Jennifer Lawrence è la Terra, la Musa, la compagna che è pronta al sacrificio per Lui.
«La storia inizia dalla prospettiva di Lui, ma per tutto il film noi seguiamo quella di Jennifer. È la sua esperienza della storia tra due innamorati, uno dei quali però cambia».
La scelta di Jennifer Lawrence?
«Non aveva mai fatto una prova come questa, non sapevo come l’avrebbe affrontata. È un’autodidatta, ha grande coscienza di sé. Ha assorbito tutto quello che dicevamo all’istante e lo ha messo senza sforzo nel personaggio».
Jennifer non ha fatto mistero del fatto che siete una coppia. Durante la conferenza stampa lei ha cercato di interromperla e ha avuto il fatto suo.
«Sì. Siamo molto amici, ci rispettiamo moltissimo. Abbiamo un bel rapporto. Lei è una donna forte, impossibile da fermare».
Con la locandina cita “Rosemary’s Baby”.
«E anche con la donna incinta tenuta prigioniera. Ma mi hanno influenzato più Il fascino discreto della borghesia di Buñuel, la favola di Barbablù, Edgar Allan Poe. Ho scelto l’allegoria: la casa in un bosco – potrebbe essere Central Park o Aleppo – è lo spirito della terra. E sono partito da una Lei che ha sposato un Dio, e ho cercato di raccontare quello che sta succedendo al pianeta».
Nel film la creazione è più importante della vita, come per Truffaut il cinema era più importante della vita?
«È una bella frase. Ho sempre voluto essere un narratore, fare i film è un modo di raggiungere le persone».
“Madre!” è un film sul narcisismo di Dio e dell’artista. Anche del suo?

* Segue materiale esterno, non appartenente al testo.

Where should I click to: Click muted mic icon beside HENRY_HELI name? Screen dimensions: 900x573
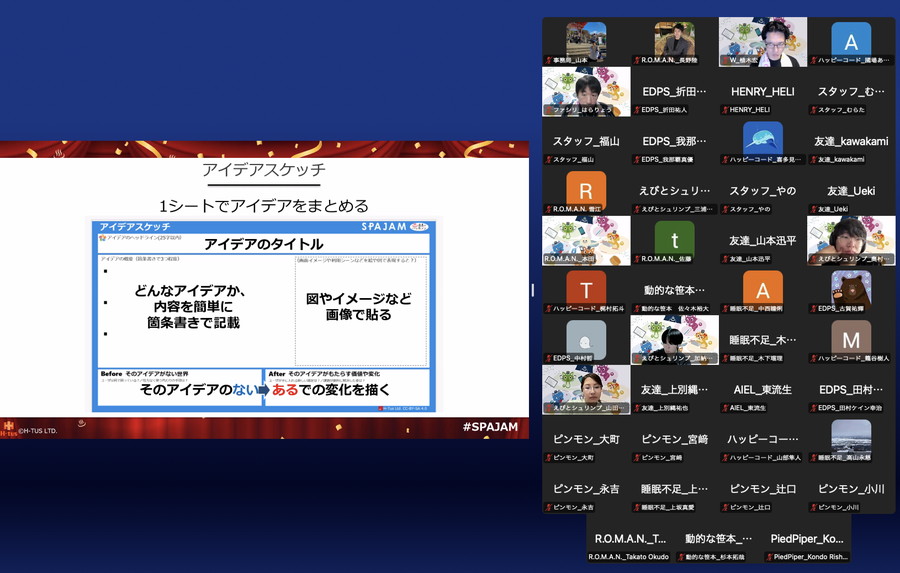(725, 109)
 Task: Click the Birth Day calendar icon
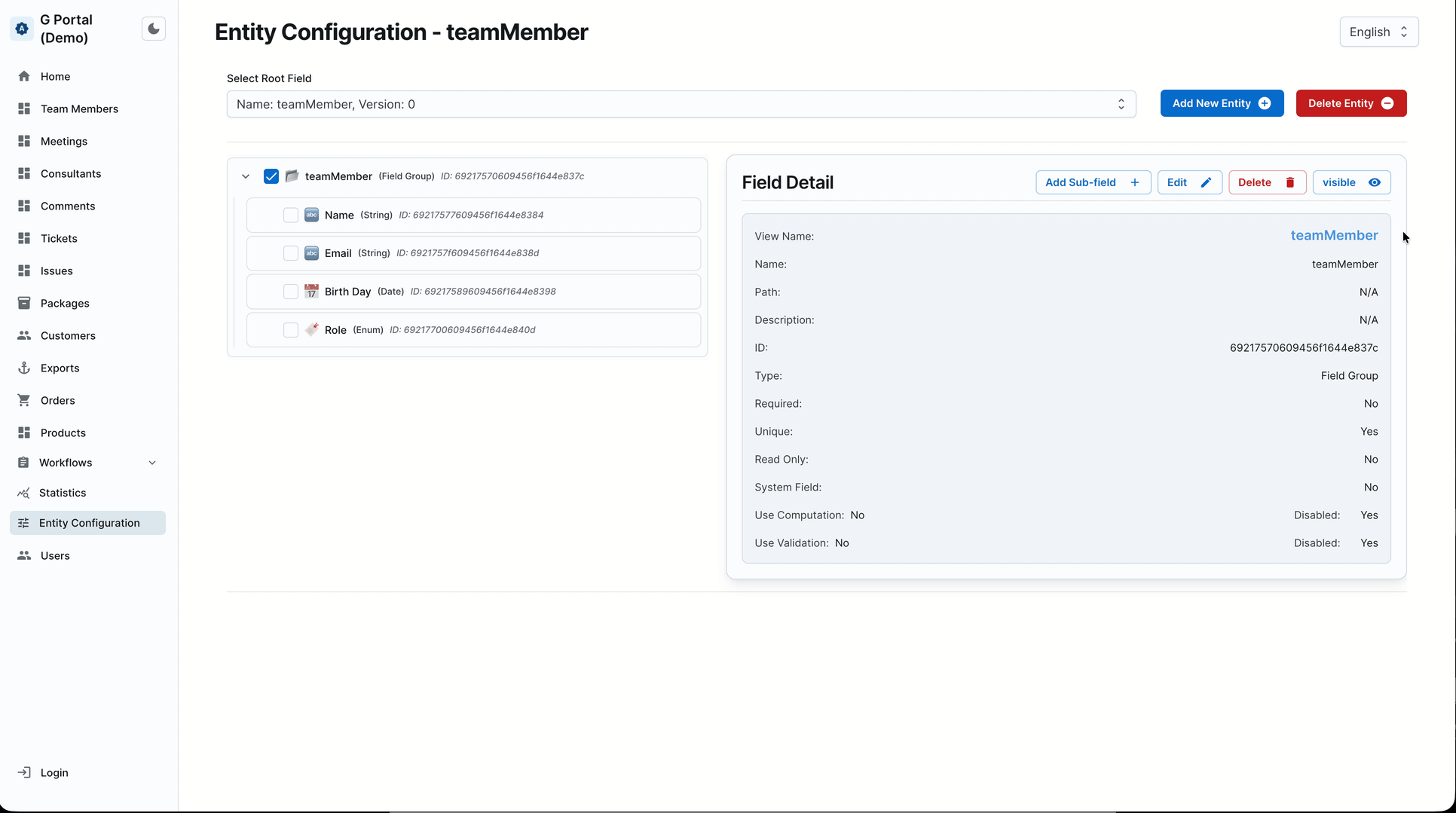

«Per fortuna, da regista, sono narcisista solo due mesi ogni due anni, quando giro. Anzi, direi egoista. E così prima del set chiamo famiglia e amici e dico “Ehi, sarò uno squalo per i prossimi due mesi, non avrete notizie di me”. Ma poi è bellissimo tornare a fare il padre. Se facessi il pittore sarebbe molto peggio».